[ACTIVITY]
Sort through the data and copy the lines holding the word "computer".

____ SUPPLIED RECORDS

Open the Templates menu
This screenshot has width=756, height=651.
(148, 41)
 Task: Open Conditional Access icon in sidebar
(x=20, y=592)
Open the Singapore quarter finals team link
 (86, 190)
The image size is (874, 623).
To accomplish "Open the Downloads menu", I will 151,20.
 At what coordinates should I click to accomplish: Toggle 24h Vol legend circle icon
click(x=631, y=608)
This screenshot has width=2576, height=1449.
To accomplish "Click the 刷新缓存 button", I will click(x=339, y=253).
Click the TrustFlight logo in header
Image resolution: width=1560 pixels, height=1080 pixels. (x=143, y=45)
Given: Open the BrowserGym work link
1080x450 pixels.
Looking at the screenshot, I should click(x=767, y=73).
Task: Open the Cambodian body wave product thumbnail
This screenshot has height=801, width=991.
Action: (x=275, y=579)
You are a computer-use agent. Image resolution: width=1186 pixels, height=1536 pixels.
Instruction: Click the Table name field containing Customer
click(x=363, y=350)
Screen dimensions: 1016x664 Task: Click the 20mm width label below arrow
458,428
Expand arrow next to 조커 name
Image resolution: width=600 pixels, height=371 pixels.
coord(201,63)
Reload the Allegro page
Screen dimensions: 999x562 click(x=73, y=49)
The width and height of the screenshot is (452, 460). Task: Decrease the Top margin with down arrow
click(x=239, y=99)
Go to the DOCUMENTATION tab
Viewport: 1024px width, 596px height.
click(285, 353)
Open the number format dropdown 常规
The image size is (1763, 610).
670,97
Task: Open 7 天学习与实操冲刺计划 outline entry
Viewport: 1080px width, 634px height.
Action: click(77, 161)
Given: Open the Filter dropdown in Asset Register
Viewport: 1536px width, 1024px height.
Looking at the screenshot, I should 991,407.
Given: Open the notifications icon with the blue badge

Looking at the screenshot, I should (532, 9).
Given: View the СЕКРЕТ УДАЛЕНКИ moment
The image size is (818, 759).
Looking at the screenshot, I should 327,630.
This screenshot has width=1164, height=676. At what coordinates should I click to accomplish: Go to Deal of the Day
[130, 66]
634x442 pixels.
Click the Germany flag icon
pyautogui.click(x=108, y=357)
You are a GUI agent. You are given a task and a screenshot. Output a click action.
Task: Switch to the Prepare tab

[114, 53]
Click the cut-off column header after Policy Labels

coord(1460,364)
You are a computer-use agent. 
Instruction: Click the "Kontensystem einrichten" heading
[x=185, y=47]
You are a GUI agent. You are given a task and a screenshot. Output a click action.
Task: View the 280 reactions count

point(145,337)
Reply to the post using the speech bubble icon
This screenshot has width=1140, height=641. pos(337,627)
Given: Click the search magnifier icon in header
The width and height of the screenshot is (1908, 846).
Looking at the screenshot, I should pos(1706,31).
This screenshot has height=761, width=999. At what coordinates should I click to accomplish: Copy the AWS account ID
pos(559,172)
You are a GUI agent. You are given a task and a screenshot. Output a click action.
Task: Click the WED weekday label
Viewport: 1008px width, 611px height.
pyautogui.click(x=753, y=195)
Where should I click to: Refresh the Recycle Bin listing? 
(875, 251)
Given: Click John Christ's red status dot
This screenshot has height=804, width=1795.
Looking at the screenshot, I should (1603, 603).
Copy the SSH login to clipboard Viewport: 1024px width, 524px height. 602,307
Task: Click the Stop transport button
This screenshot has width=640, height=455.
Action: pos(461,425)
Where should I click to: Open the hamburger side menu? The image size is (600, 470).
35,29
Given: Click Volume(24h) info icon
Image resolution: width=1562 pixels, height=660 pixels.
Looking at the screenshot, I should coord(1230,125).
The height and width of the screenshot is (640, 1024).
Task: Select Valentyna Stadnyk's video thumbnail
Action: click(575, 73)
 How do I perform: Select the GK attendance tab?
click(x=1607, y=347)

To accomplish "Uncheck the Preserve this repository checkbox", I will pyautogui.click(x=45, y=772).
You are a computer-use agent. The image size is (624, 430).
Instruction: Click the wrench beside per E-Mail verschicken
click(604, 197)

________

[ANSWER SPACE]
You are a computer-use agent. Image resolution: width=1186 pixels, height=1536 pixels.
You are a computer-use agent. 
You are a computer-use agent. The image size is (624, 430).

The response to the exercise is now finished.